[Collected data]
=-=-=-=-=

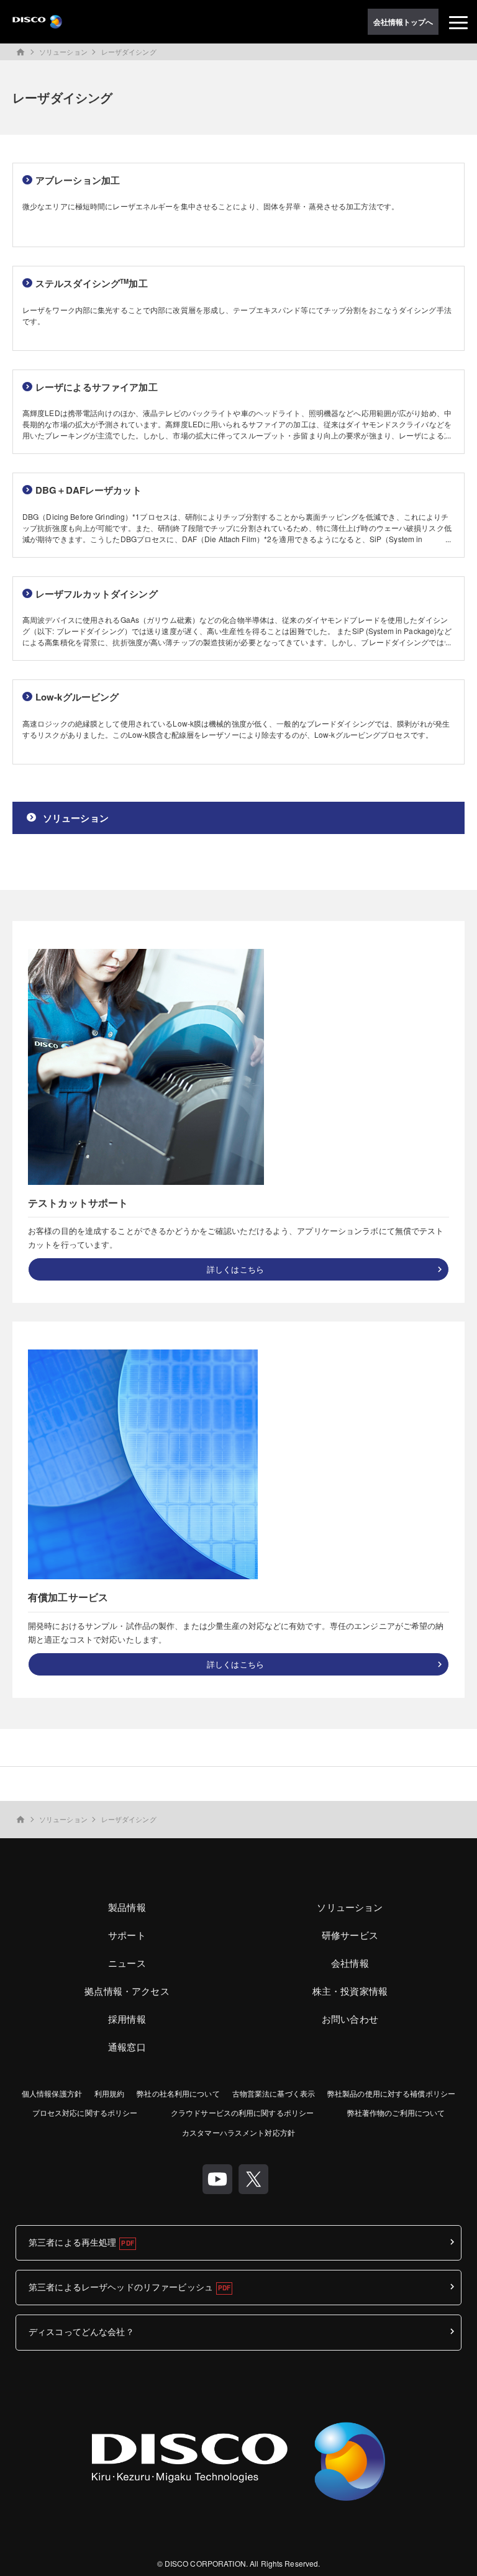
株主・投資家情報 (350, 1990)
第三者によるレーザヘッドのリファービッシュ (121, 2286)
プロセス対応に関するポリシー (85, 2112)
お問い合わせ (350, 2018)
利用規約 (109, 2093)
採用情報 (127, 2018)
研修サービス (350, 1934)
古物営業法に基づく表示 (273, 2093)
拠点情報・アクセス (126, 1990)
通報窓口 (127, 2046)
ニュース (127, 1962)
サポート (127, 1934)
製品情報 (127, 1906)
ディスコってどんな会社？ (81, 2331)
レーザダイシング (129, 52)
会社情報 (350, 1962)
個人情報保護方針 (52, 2093)
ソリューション (63, 52)
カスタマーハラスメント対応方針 (238, 2132)
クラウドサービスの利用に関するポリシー (242, 2112)
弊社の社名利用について (178, 2093)
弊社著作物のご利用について (396, 2112)
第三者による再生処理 (72, 2241)
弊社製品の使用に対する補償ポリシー (391, 2093)
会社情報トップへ (403, 21)
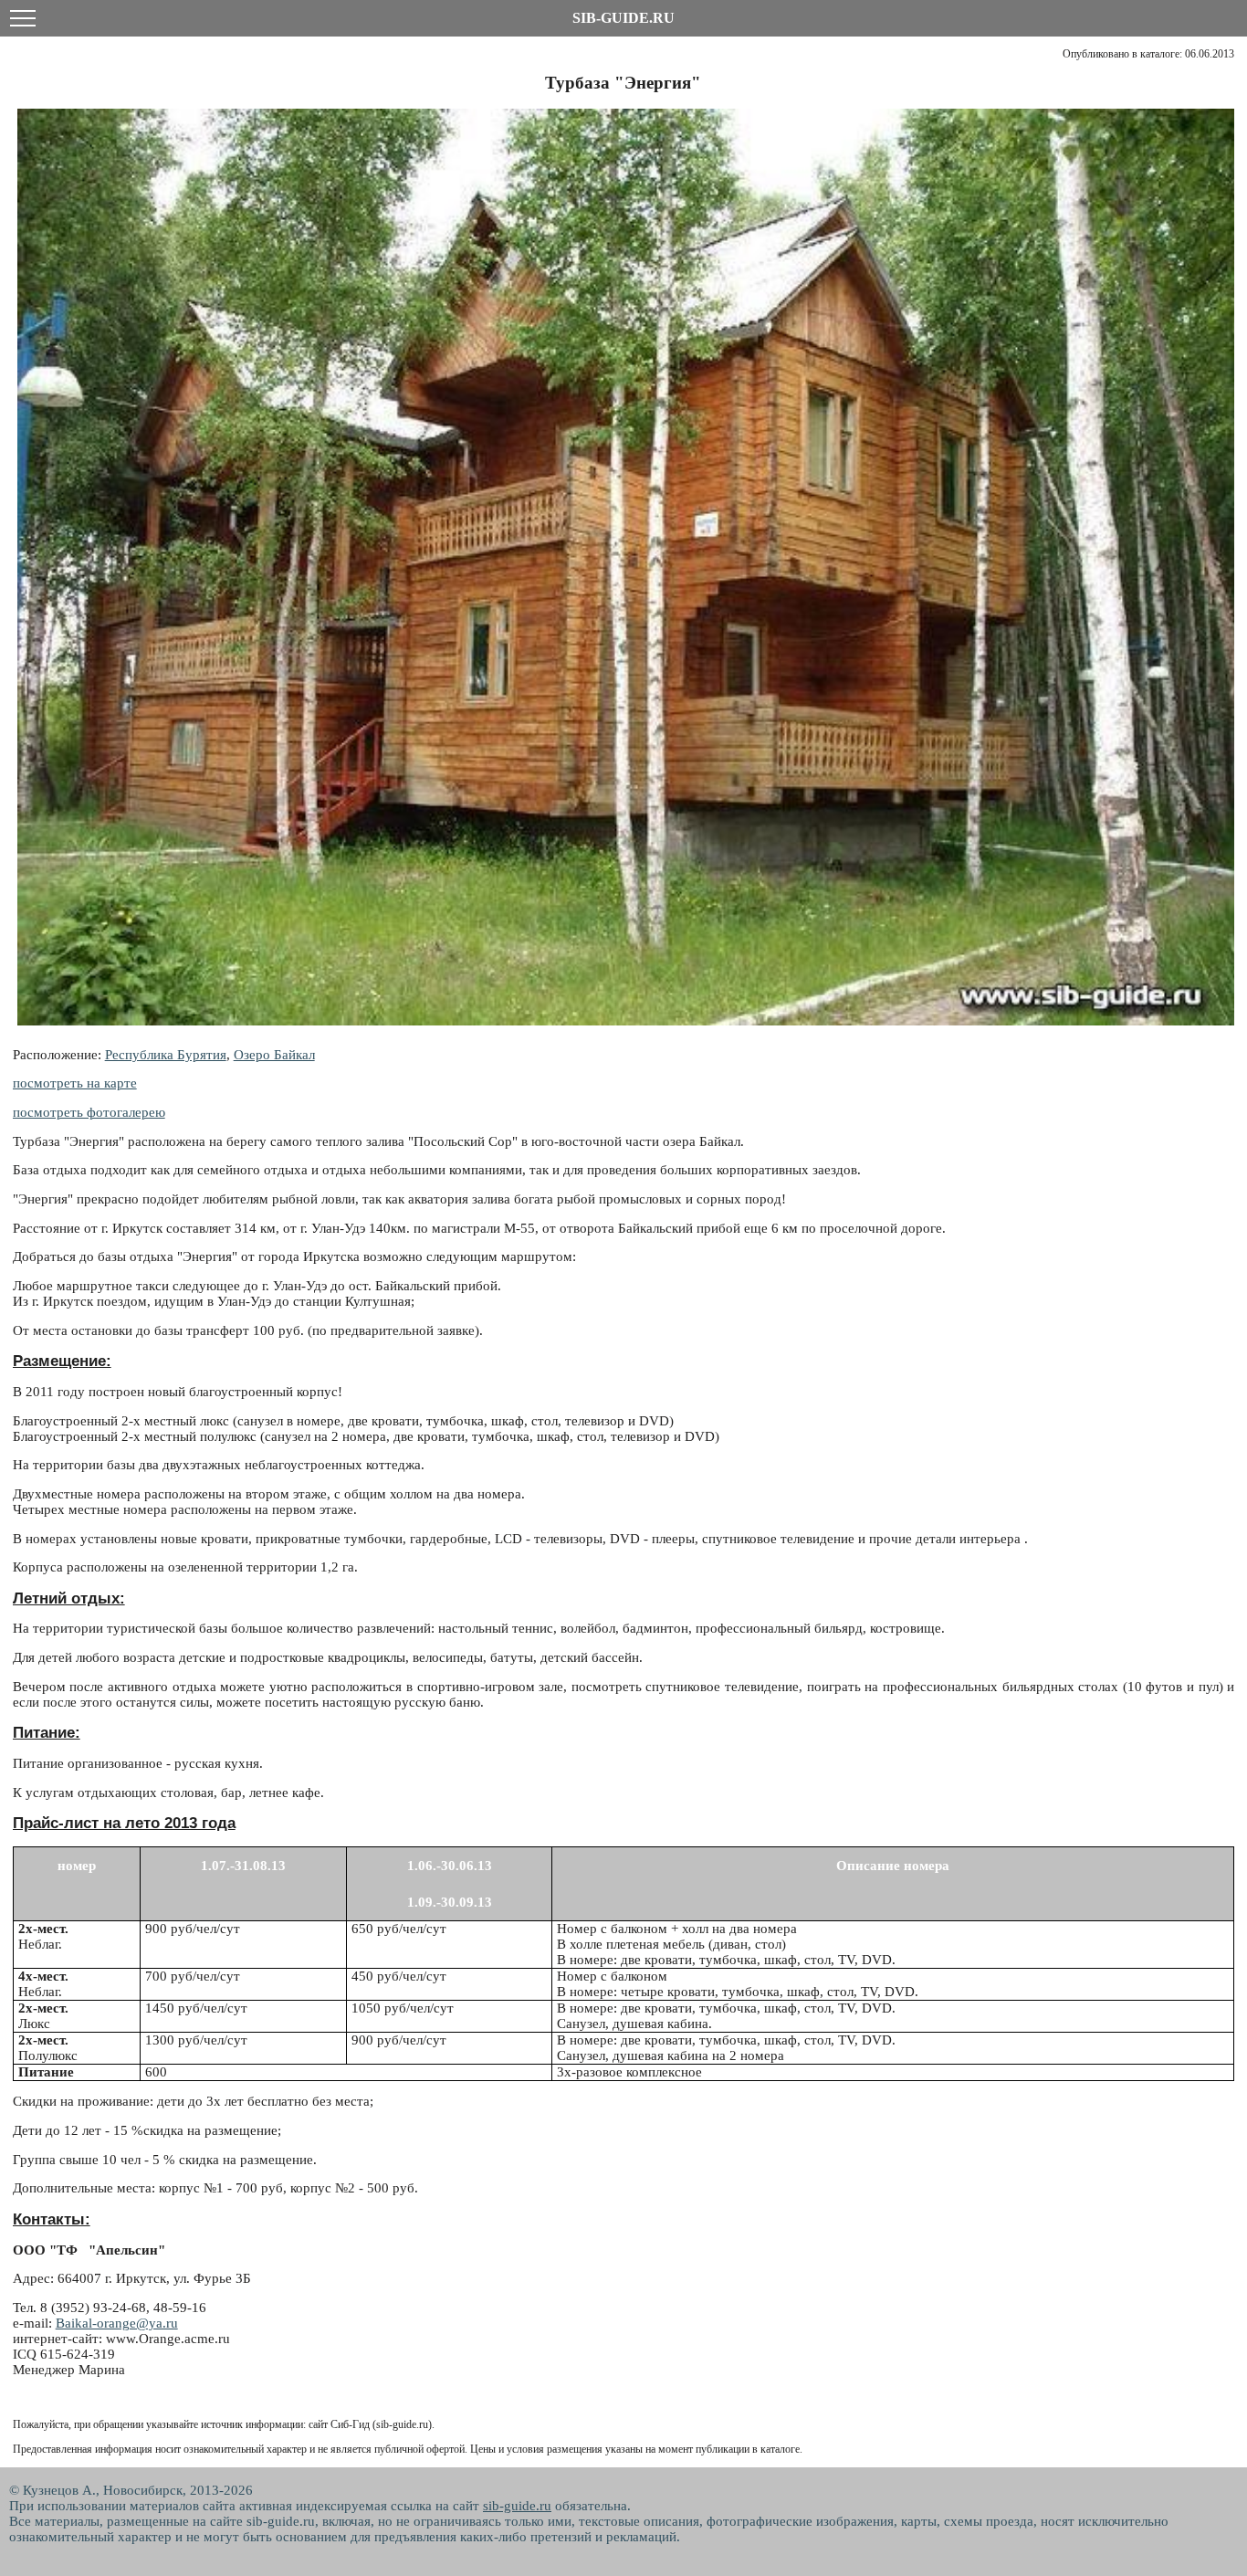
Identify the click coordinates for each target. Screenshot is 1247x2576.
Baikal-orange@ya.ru (117, 2323)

=-=-=-=-=

Exercise details: Repeat the records above exactly, from the first line through the line containing "会社情報トップへ (403, 21)", and leave out the pictures.

Answer box:
株主・投資家情報 (350, 1990)
第三者によるレーザヘッドのリファービッシュ (121, 2286)
プロセス対応に関するポリシー (85, 2112)
お問い合わせ (350, 2018)
利用規約 (109, 2093)
採用情報 (127, 2018)
研修サービス (350, 1934)
古物営業法に基づく表示 (273, 2093)
拠点情報・アクセス (126, 1990)
通報窓口 (127, 2046)
ニュース (127, 1962)
サポート (127, 1934)
製品情報 (127, 1906)
ディスコってどんな会社？ (81, 2331)
レーザダイシング (129, 52)
会社情報 (350, 1962)
個人情報保護方針 (52, 2093)
ソリューション (63, 52)
カスタマーハラスメント対応方針 (238, 2132)
クラウドサービスの利用に関するポリシー (242, 2112)
弊社の社名利用について (178, 2093)
弊社著作物のご利用について (396, 2112)
第三者による再生処理 (72, 2241)
弊社製品の使用に対する補償ポリシー (391, 2093)
会社情報トップへ (403, 21)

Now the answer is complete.